In [1]:
import pandas as pd
import numpy as np
from sklearn import metrics
import matplotlib.pyplot as plt
import seaborn as sns

### Importing the Boston Housing dataset

In [2]:
from sklearn.datasets import load_boston
boston = load_boston()

In [3]:
# Initializing the dataframe
data = pd.DataFrame(boston.data)

data.columns = boston.feature_names

data['PRICE'] = boston.target 

In [22]:
# Spliting target variable and independent variables
X = data.drop(['PRICE'], axis = 1)
y = data['PRICE']

In [36]:
X = pd.read_csv("..//..//Bayesian_optimization/Boston_Housing_Bayesian_optimization/NewBoston.csv")

In [37]:
# Splitting to training and testing data
from sklearn.model_selection import train_test_split
X_train, X_test, y_train, y_test = train_test_split(X,y, test_size = 0.3, random_state = 4)

### Linear Regression

In [38]:
# Import library for Linear Regression
from sklearn.linear_model import LinearRegression

In [39]:
# Create a Linear regressor
lm = LinearRegression()

# Train the model using the training sets 
lm.fit(X_train, y_train);

In [40]:
# Model prediction on train data
y_pred = lm.predict(X_train)

# Predicting Test data with the model
y_test_pred = lm.predict(X_test)

In [41]:
# Model Evaluation
acc_linreg = metrics.r2_score(y_test, y_test_pred)
print('Linear Regression')
print('R^2:', acc_linreg)
print('Adjusted R^2:',1 - (1-metrics.r2_score(y_test, y_test_pred))*(len(y_test)-1)/(len(y_test)-X_test.shape[1]-1))
print('MAE:',metrics.mean_absolute_error(y_test, y_test_pred))
print('MSE:',metrics.mean_squared_error(y_test, y_test_pred))
print('RMSE:',np.sqrt(metrics.mean_squared_error(y_test, y_test_pred)))
print('MAPE: ',np.mean(np.abs(( y_test - y_test_pred)/y_test))*100)
print('RMSPE: ',np.sqrt(np.mean(np.square(( y_test - y_test_pred)/y_test)))*100)

Linear Regression
R^2: 0.7602431009382478
Adjusted R^2: 0.7149347105643733
MAE: 3.604826700317402
MSE: 25.035432730101817
RMSE: 5.003542018420733
MAPE:  17.601425834426536
RMSPE:  26.555833958290826


### Random Forest

In [42]:
from sklearn.ensemble import RandomForestRegressor

In [46]:
# Create a Random Forest Regressor
reg = RandomForestRegressor(random_state = 1, max_depth = 16, n_estimators = 66)

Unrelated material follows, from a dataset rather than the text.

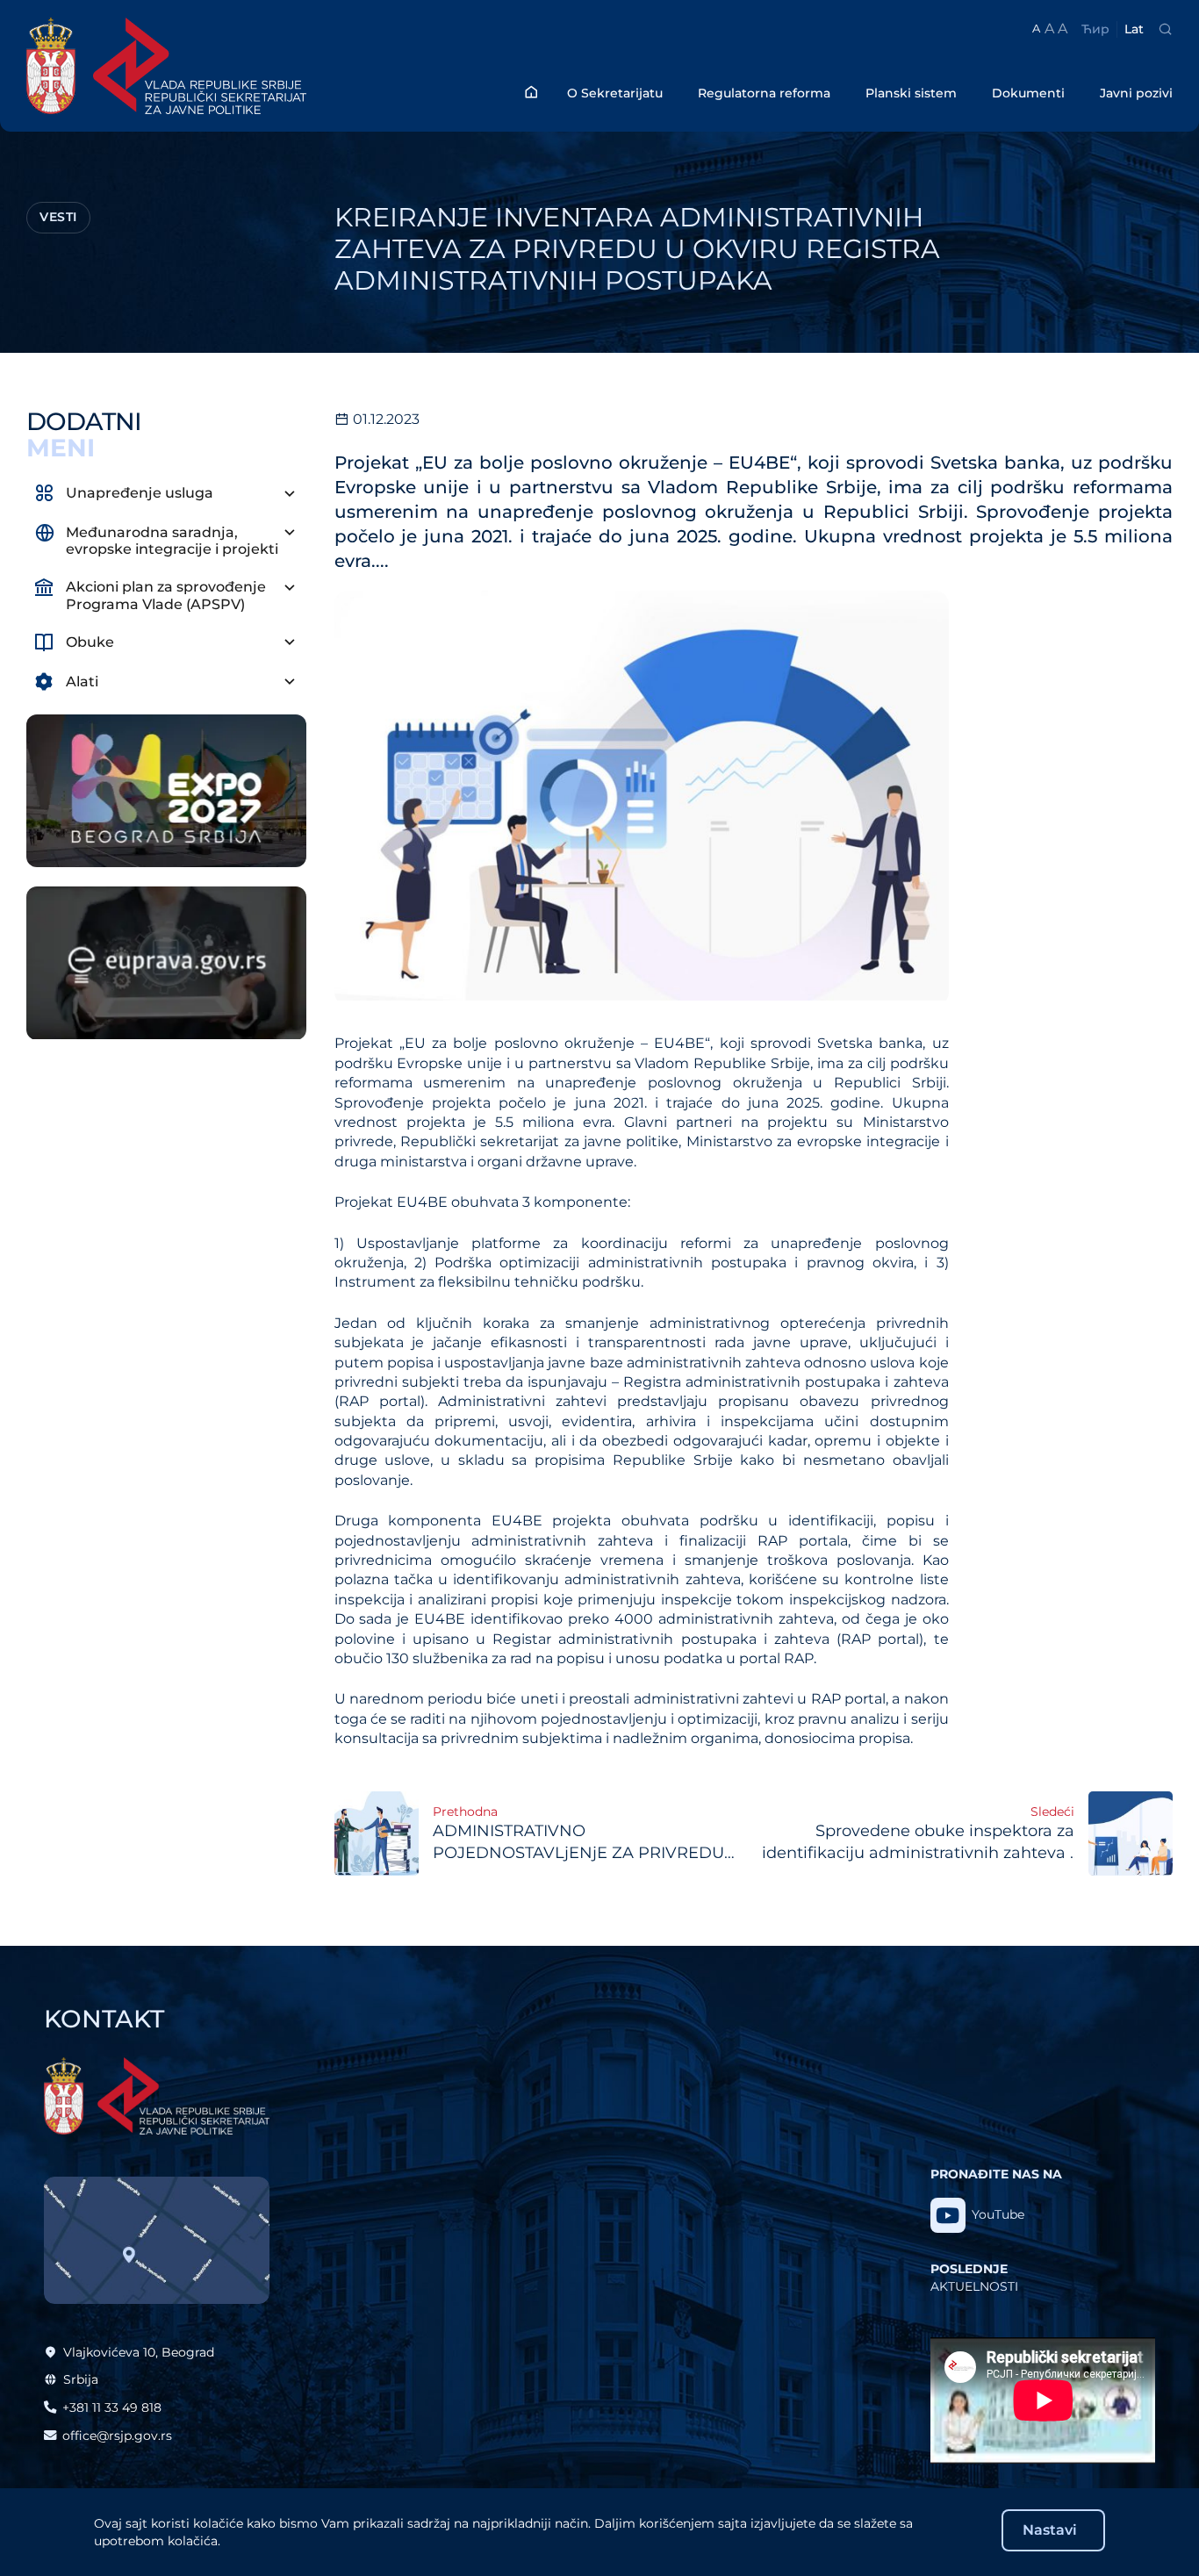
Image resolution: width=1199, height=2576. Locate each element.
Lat (1134, 29)
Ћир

# Train the model using the training sets 
reg.fit(X_train, y_train);

In [47]:
# Model prediction on train data
y_pred = reg.predict(X_train)

# Predicting Test data with the model
y_test_pred = reg.predict(X_test)

In [48]:
# Model Evaluation
acc_rf = metrics.r2_score(y_test, y_test_pred)
print('Sklearn Random Forest')
print('R^2:', acc_rf)
print('Adjusted R^2:',1 - (1-metrics.r2_score(y_test, y_test_pred))*(len(y_test)-1)/(len(y_test)-X_test.shape[1]-1))
print('MAE:',metrics.mean_absolute_error(y_test, y_test_pred))
print('MSE:',metrics.mean_squared_error(y_test, y_test_pred))
print('RMSE:',np.sqrt(metrics.mean_squared_error(y_test, y_test_pred)))
print('MAPE: ',np.mean(np.abs(( y_test - y_test_pred)/y_test))*100)
print('RMSPE: ',np.sqrt(np.mean(np.square(( y_test - y_test_pred)/y_test)))*100)

Sklearn Random Forest
R^2: 0.8465329641920181
Adjusted R^2: 0.8175313196298797
MAE: 2.3661688376605516
MSE: 16.025038971951645
RMSE: 4.0031286479392145
MAPE:  10.962647612566494
RMSPE:  17.391232633286275


### XGBoost Regressor

In [49]:
# Import XGBoost Regressor
from xgboost import XGBRegressor

In [51]:
#Create a XGBoost Regressor
reg = XGBRegressor(objective = "reg:squarederror", eta = 0.073548, max_depth = 18, n_estimators = 158)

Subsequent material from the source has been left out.